Palermo 20.11.2006 - Le organizzazioni sindacali (Fimmg, CUMI-Aiss e Federazione Medica) impegnate nella contrattazione decentrata per concludere la parte economica dell'accordo integrativo del settore "Emergenza sanitaria territoriale" in Sicilia, più lo Snami in qualità di uditore, hanno formalmente bocciato la proposta economica avanzata dai funzionari dell'assessorato alla sanità.
Questi ultimi hanno oggi proposto una indennità di emergenza pari a € 11,00/ora di servizio rispetto ai € 3,50/ora già concessi in ragione dell'accordo decentrato di qualche anno fa.
Questi 11 euro, tuttavia, non sono interamente disponibili per il sanitario perchè da essi bisogna detrarre non solo le ritenute irpef e le addizionali locali, ma in più rispetto al precedente accordo, anche la quota ENPAM.
I sindacati hanno così firmato un documento con cui si chiede un incontro urgente con l'assessore alla sanità, prof. Roberto Lagalla, controproponendo quote differenti: € 12,00/ora come indennità di emergenza, € 2,00/ora in più per festivi e notturni e € 50,00/ora di straordinario rispetto al monte ore individuale.

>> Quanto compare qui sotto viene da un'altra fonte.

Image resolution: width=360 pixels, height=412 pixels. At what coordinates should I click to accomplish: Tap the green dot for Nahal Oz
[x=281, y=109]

Contrariamente a quanto possa apparire, questo contratto non deve definire soltanto uno scatto economico di aumento rispetto al passato, ma definire l'adeguamento del settore, tenendo in buona sostanza conto di quanto viene percepito da un lato dai medici di emergenza sanitaria territoriale in altre regioni d'Italia e dall'altro da altre figure professionali, diverse dal medico di emergenza, impegnate nelle ambulanze (es. anestesisti, infermieri e altri specialisti).
Inoltre, la differenziazione tra turni notturni o festivi da un lato e turni diurni dall'altro corregge una strana anomalia che era già presente da tempo nei vari accordi nazionali: mentre il servizio di continuità assistenziale, da cui era stata praticamente copiata la parte economica per il settore emergenza, viene espletato nelle ore notturne e diurne festive e quindi non appariva ragionevole prevedere una doppia quota in ragione soltanto dell'orario di servizio istituzionale, il servizio di urgenza-emergenza 118 si esplica al contrario nelle 24 ore e desta sorpresa come tale differenziazione non sia stata operata già nella fase nazionale delle trattative.
Contiamo, comunque, in serata di disporre del documento firmato dalle organizzazioni sindacali con le richieste avanzate per il successivo incontro.